Working in media relations means often hearing from reporters working on trend pieces. It’s nice when it’s a positive piece following established data, like on Friday when I put a local TV news outlet in touch with a blogger/women’s hockey player for a great story on transfers from private to public colleges.
While that story was a good example of a reporter putting a face on a verifiable economy-related trend (we’ve seen a nearly 27 percent increase in transfer apps, many from privates), sometimes reporters are not looking for examples as much as they are validation of a dubious theory.
I had a front-row view of a predetermined piece a few years back. A reporter from the Times-Herald-Record, a downstate paper, called in the wake of 9/11, trying to confirm the conventional wisdom that students were staying closer to home that year. Except … they weren’t. She asked for measure after measure, and in all of them the number of applicants from New York City, Long Island and the Lower Hudson Valley were up. Finally she found one measure involving one geographic group that was down 0.1 percent. The resulting story said that applications to our college were down from downstate, and cherry-picked one quote of mine several miles out of context. Sadly I’ve dealt with such lazy reporting more times than I can count, so who knows how many other false stories banked on conventional wisdom have warped views of reality?

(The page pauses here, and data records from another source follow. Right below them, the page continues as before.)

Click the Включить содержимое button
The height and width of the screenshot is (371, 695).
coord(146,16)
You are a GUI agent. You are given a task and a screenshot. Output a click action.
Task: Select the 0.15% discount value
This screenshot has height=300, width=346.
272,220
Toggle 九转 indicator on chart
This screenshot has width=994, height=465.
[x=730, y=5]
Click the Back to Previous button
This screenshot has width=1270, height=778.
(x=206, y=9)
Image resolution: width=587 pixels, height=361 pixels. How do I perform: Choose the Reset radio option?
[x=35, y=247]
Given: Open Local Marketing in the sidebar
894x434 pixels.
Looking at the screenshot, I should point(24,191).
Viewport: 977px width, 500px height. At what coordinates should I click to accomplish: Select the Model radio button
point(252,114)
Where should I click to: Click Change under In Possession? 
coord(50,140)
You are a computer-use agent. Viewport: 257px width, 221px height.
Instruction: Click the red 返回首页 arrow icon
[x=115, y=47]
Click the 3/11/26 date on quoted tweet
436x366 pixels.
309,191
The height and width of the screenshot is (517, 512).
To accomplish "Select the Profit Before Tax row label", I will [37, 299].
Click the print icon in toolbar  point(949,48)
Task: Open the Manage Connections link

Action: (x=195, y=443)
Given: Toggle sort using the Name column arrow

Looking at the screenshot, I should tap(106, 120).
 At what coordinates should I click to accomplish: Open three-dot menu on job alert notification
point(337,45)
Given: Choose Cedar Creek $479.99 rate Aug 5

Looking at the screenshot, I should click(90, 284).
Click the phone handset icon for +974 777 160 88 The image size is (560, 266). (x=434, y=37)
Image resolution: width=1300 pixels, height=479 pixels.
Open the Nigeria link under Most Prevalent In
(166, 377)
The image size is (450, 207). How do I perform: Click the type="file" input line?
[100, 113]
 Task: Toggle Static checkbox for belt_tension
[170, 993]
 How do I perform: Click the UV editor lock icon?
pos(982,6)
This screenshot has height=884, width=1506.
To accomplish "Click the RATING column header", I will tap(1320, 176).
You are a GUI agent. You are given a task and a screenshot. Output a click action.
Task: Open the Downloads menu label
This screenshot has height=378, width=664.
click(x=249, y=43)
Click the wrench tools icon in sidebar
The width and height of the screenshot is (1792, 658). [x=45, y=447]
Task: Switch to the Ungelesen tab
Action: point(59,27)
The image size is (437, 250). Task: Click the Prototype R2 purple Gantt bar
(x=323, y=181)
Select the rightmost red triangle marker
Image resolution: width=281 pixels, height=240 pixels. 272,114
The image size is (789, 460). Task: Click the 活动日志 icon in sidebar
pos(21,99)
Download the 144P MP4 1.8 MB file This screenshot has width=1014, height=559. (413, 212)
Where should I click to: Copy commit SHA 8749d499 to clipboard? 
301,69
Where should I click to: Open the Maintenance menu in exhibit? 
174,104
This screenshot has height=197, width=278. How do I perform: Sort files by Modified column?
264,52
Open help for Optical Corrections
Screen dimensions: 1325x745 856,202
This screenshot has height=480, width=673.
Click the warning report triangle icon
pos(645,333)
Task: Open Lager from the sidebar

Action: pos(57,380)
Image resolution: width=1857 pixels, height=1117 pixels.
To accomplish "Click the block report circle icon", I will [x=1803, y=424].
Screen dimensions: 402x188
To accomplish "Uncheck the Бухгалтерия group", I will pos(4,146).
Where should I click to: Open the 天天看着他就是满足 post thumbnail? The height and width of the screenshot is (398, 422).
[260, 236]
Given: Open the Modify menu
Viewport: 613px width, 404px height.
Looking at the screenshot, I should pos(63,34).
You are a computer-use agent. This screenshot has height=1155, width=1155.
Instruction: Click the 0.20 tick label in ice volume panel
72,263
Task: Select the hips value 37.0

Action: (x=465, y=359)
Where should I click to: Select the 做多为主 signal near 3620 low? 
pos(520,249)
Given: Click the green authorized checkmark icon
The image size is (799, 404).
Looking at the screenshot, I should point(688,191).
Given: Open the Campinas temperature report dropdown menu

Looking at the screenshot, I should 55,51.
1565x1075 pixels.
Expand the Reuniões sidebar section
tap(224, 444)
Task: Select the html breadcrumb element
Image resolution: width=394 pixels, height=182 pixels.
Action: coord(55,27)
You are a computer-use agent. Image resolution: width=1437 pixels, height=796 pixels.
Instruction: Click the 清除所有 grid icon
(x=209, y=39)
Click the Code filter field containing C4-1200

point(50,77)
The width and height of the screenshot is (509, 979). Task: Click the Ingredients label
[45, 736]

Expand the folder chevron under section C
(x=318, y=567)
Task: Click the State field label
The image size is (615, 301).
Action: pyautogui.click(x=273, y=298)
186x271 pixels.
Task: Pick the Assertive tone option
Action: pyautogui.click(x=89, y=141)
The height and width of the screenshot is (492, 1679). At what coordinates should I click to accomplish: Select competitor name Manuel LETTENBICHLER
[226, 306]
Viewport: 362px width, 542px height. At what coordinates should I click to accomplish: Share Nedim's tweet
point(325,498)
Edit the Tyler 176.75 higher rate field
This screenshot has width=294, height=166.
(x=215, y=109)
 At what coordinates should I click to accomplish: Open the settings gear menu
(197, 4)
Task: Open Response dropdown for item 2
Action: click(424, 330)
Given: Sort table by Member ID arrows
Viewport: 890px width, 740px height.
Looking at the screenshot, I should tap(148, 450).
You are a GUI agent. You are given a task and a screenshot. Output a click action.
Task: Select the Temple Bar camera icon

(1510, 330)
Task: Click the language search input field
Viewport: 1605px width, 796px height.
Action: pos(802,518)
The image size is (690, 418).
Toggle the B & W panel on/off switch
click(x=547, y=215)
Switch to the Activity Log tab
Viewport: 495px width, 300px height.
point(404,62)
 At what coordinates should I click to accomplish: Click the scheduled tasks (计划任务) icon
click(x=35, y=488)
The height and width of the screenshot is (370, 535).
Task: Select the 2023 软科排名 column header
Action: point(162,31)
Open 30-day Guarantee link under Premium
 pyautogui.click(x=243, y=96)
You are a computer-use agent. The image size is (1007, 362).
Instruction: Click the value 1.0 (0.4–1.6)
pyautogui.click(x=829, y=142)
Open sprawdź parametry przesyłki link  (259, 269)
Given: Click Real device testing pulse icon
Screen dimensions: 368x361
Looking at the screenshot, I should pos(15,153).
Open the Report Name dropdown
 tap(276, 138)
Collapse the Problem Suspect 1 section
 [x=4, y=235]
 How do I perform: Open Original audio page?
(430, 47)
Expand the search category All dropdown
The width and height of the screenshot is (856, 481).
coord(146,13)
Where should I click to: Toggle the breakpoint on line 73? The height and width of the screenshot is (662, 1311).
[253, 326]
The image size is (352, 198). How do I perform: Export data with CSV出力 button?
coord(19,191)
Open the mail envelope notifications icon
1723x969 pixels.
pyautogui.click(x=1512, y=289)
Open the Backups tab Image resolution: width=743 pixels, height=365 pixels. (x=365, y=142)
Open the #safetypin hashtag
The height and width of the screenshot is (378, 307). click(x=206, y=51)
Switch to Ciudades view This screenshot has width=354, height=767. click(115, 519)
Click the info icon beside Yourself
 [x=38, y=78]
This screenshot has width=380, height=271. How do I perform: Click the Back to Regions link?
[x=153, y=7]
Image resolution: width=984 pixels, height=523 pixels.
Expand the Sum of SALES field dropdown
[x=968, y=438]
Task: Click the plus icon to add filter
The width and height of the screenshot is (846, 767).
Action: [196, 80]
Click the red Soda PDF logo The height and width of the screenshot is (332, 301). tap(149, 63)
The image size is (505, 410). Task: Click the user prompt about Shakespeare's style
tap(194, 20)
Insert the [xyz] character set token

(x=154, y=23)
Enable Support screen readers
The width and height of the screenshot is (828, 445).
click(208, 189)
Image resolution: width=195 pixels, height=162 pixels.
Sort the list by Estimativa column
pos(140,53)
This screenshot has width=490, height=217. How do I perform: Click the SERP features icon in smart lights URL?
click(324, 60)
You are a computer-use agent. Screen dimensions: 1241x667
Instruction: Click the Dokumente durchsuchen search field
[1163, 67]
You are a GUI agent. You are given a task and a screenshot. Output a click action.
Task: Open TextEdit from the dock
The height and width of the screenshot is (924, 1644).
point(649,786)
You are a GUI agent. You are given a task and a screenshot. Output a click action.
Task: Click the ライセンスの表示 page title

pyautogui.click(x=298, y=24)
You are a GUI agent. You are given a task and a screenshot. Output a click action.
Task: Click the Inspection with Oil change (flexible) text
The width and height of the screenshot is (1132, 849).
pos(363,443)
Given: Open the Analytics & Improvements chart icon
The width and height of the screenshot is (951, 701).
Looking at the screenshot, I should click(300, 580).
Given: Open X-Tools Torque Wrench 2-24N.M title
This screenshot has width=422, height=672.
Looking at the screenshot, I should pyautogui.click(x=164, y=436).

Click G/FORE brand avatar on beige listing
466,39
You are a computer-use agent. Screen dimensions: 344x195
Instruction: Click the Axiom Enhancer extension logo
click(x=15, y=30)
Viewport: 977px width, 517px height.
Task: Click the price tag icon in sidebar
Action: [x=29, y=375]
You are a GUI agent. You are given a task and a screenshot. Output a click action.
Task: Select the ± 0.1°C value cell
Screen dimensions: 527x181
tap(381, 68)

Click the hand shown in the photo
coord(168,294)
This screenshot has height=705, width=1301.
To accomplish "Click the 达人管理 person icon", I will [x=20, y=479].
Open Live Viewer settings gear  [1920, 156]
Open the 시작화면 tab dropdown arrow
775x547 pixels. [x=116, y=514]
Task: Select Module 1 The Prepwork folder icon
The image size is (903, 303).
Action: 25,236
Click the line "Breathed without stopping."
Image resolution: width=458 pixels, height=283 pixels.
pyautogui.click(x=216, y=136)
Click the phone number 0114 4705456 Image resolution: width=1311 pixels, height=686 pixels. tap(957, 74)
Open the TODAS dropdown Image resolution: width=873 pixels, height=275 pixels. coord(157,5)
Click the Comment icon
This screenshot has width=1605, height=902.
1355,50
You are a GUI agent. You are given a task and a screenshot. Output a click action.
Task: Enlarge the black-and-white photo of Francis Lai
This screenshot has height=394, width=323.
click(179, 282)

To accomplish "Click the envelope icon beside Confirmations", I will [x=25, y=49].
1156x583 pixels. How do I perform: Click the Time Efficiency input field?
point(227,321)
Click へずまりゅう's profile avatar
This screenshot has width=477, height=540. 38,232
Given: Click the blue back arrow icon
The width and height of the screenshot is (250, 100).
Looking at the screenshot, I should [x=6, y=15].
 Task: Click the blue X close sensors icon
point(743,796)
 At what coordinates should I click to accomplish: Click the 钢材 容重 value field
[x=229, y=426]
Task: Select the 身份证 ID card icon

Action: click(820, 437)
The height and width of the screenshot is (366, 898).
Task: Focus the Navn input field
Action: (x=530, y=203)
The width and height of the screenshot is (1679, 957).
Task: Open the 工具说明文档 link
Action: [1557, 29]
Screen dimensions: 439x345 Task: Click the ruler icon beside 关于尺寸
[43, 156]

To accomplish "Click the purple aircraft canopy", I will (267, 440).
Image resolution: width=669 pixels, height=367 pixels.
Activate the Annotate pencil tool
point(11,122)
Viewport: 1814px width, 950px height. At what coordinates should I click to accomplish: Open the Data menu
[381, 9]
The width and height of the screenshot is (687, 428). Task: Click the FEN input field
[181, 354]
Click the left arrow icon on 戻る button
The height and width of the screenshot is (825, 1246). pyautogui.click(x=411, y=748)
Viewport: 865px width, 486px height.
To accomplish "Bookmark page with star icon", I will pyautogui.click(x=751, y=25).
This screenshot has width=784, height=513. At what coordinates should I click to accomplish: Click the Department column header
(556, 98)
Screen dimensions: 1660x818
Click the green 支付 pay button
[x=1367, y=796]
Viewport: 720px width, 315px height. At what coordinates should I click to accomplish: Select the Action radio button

We are all cheated when, instead of approaching a story with an open mind — wondering if conventional wisdom is right or wrong — reporters, perhaps feeling pressed for time, only confirm dubious thinking. Maybe they’re handed an angle they feel compelled to reinforce — instead of question, which is the true job of a journalist.
We can wring our hands over the state of journalism from an economic or technological model, but we can’t forget qualitative issues. We need to remember that integrity and open-mindedness are two tenets that define the field … and better serve society. If we don’t care about the quality of journalism, then maybe it’s not worth saving.